Hungry Death (A Cragg and Fidelis Mystery, 8)
Winter of 1747 nears as Coroner Titus Cragg is summoned from his home in Preston to the English village of Warrington, where a farm family has been slaughtered. His friend, physician Luke Fidelis, is already in Warrington as a guest of prominent landowner John Blackburne, invited by a classmate he befriended during his foreign studies. It will take all their wits to solve these six deaths—plus another one unearthed during their visit.
Complicating the investigation is the quasi-religious view held by the late Kidd family, that of the little-known Eatanswillians, who practice free love and believe in the power of curses. Kidd’s surviving brother also proclaims himself a member of the cult, to the point of publishing explanatory pamphlets. The couple who rent the adjoining farm are also Eatanswillians and take a peculiar interest in ensuring Kidd’s farm doesn’t suffer any loss of income in the wake of the tragedy. Then there is the dead body discovered by Blackburne’s gardener beneath his hothouse; following the evidence leads Cragg and Fidelis to discover that the boggy soil preserved enough for them to detect a connection with the current deaths.

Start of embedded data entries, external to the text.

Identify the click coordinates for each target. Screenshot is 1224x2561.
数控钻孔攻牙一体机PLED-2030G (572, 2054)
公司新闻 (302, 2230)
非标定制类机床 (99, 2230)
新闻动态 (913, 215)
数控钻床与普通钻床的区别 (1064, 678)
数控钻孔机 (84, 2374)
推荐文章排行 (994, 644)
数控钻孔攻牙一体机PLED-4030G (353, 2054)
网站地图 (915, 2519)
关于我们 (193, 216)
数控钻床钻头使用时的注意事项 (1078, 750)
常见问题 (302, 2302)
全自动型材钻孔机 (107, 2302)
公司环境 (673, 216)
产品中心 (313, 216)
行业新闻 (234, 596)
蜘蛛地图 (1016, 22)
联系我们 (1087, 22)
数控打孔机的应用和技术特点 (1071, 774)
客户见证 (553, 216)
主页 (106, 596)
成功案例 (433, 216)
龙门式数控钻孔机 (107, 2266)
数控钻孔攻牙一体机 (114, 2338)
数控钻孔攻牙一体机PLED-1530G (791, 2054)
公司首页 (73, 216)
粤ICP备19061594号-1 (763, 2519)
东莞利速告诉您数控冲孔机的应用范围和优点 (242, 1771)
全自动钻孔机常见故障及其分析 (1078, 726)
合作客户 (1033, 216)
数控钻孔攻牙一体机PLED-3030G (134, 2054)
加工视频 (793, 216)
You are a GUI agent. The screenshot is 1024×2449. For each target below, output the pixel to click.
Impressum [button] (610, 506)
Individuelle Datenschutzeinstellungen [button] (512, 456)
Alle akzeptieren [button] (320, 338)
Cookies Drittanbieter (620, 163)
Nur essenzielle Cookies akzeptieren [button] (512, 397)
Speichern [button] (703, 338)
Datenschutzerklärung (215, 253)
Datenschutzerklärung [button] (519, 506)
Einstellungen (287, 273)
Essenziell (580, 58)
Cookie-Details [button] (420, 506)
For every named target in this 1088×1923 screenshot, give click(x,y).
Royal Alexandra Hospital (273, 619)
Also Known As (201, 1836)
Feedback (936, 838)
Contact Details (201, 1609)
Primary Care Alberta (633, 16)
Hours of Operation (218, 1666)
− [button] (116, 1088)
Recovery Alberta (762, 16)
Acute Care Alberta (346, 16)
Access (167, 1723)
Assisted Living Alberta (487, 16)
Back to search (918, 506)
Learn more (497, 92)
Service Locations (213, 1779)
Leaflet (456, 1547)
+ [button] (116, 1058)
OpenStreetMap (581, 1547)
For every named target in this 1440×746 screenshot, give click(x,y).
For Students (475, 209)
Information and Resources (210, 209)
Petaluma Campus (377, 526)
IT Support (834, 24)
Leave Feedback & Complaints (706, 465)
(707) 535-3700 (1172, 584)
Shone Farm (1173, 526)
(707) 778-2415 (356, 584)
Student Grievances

Blake’s eighth entry in the series is a tour de force of medical expertise, religious explication, and courtroom drama. He invents the Eatanswillians and develops their entire worldview as a foundation on which to hang his plot and characters. He involves the inventor of a shorthand method to make sense of a key clue. All his characters exude an exquisite sense of time and place. An extremely satisfying mystery.